I’ll try to write what I can remember of what happened today.
Today my wife and my boy woke up at 11 AM while I was having a coffee with my wife’s sister (Nina) in the kitchen. Don’t think at something stupid, we were waiting for them to wake up. Nina started telling stories about her job and how difficult it is. I believe her. But her job will disappear in the next few years. There are other services that are more quick and productive. I don’t want to be mean. Anyways…
We decided to get Mike to the doctor because he had a fever since Sunday. The fever went away, but his neck got inflated among with the fever and we started to get worried. This darn internet forums gets you scared when you read about the symptoms your kid has. My heart started beating. The doctor said we need to take some medical exams the next morning. And she is reserved. I have to tell you, that scared the s*** out of me.
Before we get to the doctor
I was sitting at my PC, working. Then my wife tells me she is scared. I try to calm her down and tell her she doesn’t have to worry, everything will be fine. That’s all I’ve said. Then I’ve continued my work. But…
From nowhere, she starts yelling at me:
You don’t care, you don’t talk with me, you’re sitting on your darn computer all day
What should I’ve talk with her, I’m scared as well. I’m afraid.

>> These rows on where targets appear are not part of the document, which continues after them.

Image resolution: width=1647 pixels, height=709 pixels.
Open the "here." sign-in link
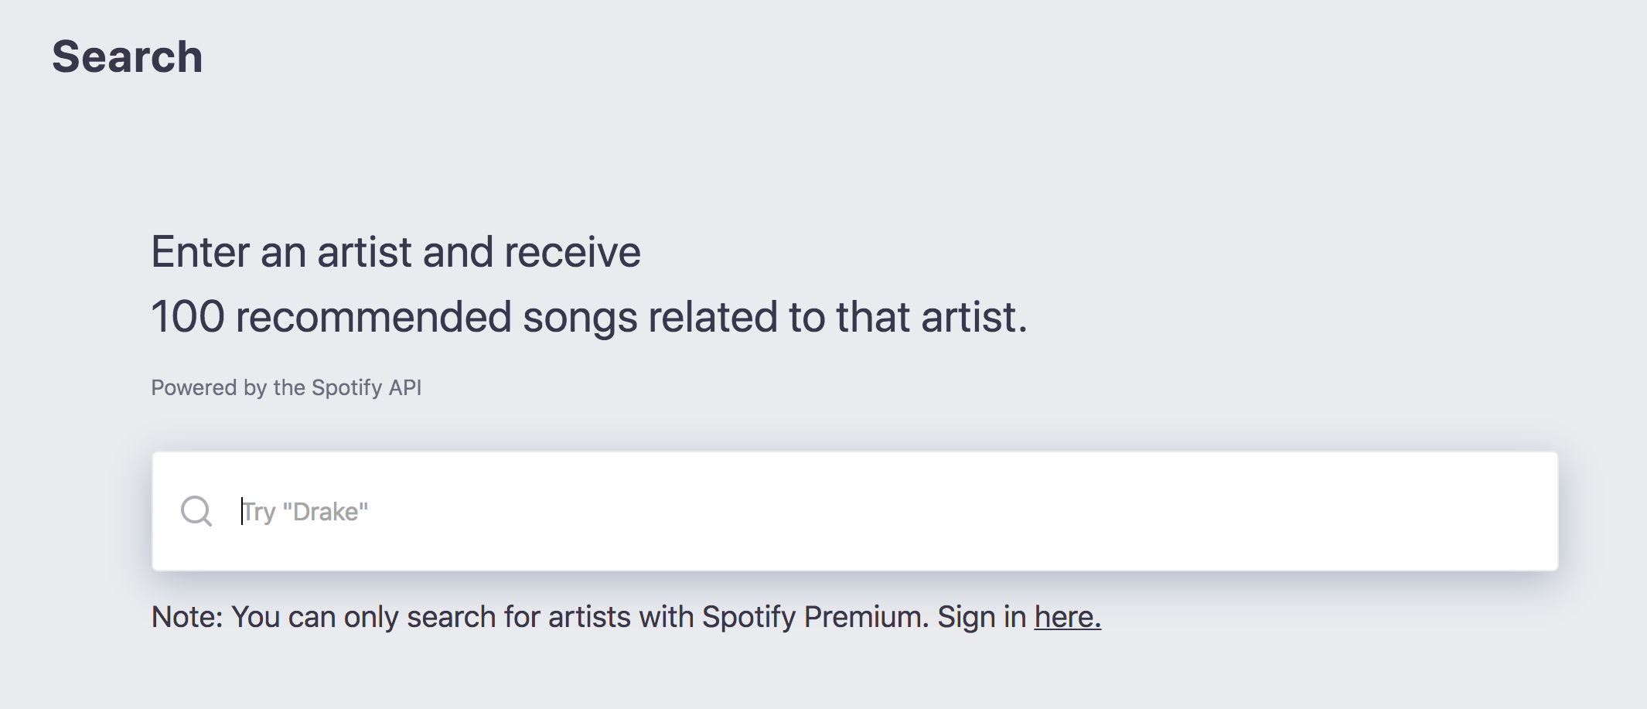(1067, 617)
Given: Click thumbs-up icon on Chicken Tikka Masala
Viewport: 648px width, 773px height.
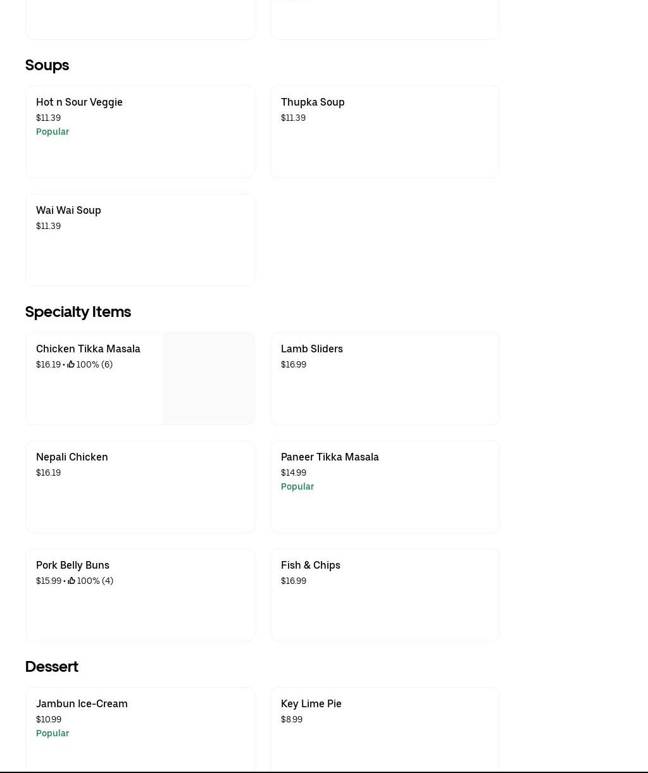Looking at the screenshot, I should click(71, 364).
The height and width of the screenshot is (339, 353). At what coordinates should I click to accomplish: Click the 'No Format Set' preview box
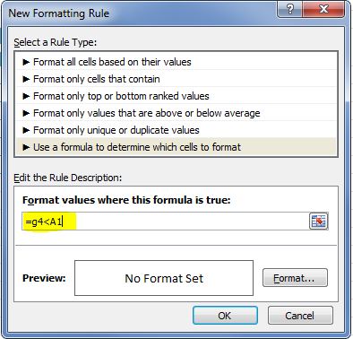(164, 278)
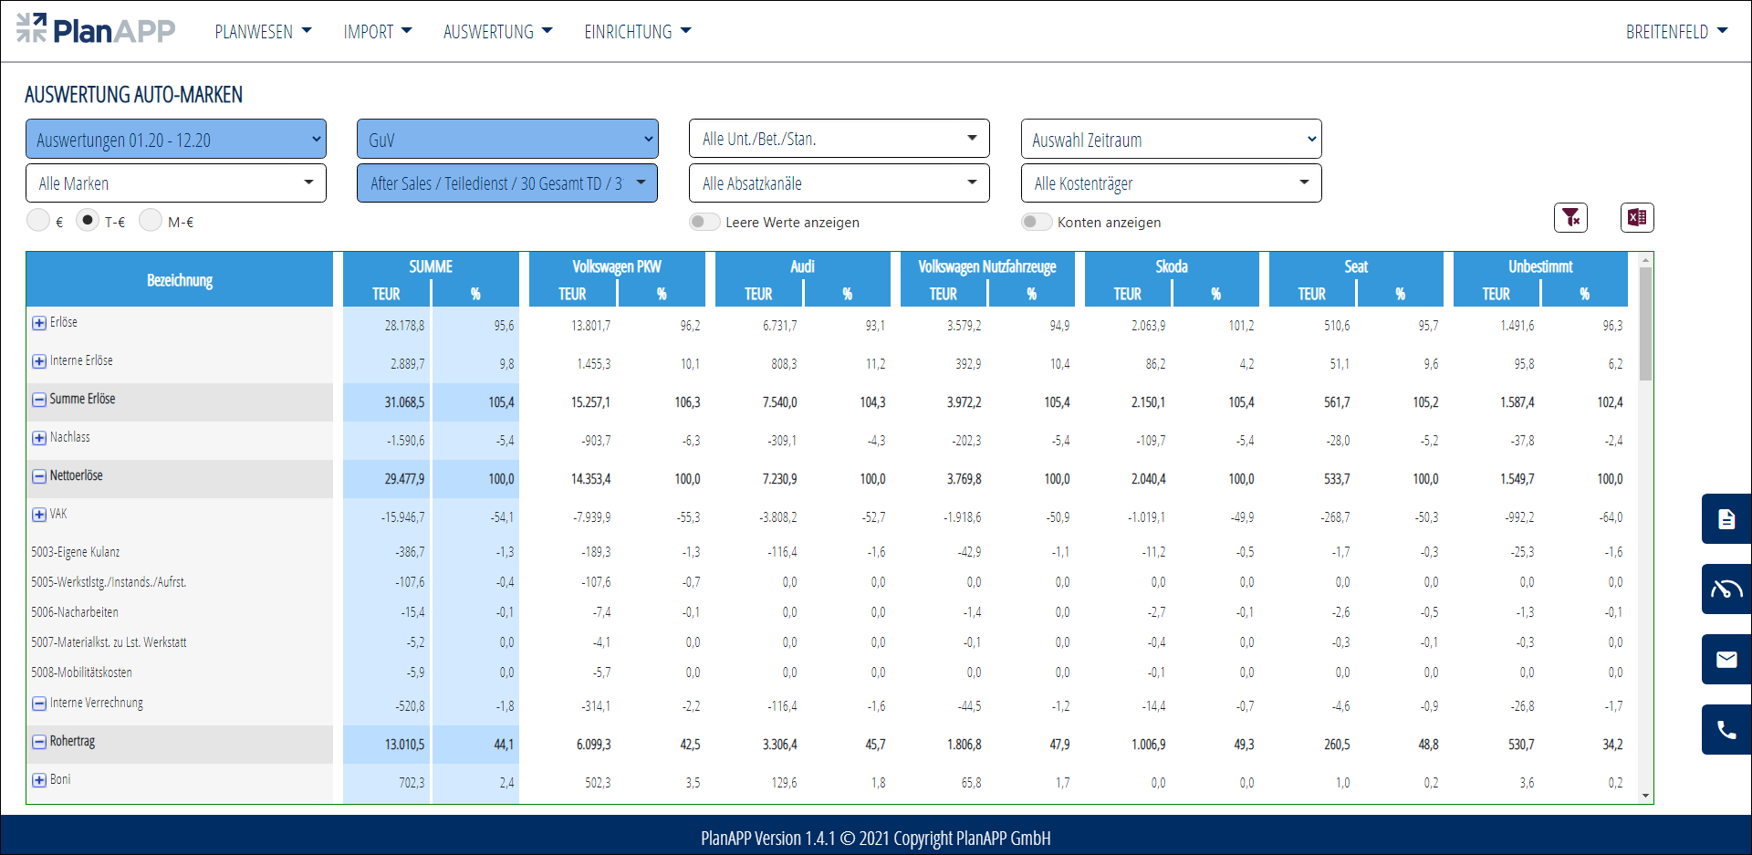The width and height of the screenshot is (1752, 855).
Task: Click the speedometer side button
Action: click(1726, 589)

I’m stressed but I stay optimistic
I admit it: I couldn’t work for my clients because of all of this. But this got me to start launching my own private journal over the internet. Like I wrote in the About page: every human/animal, that I’m interacting with it, will have their name changed so I can’t be discovered. Because I’m gonna write everything that get’s through my mind. And some thoughts will offend some persons.
Mike will be OK !?
No? He will be. The medical exams will be good tomorrow right?
Do you know how many times I had to ALT+TAB (for who doesn’t know: change app windows) so my wife can’t see me that I’m writing here. This blog doesn’t need to be read by her or my friends. See you tomorrow.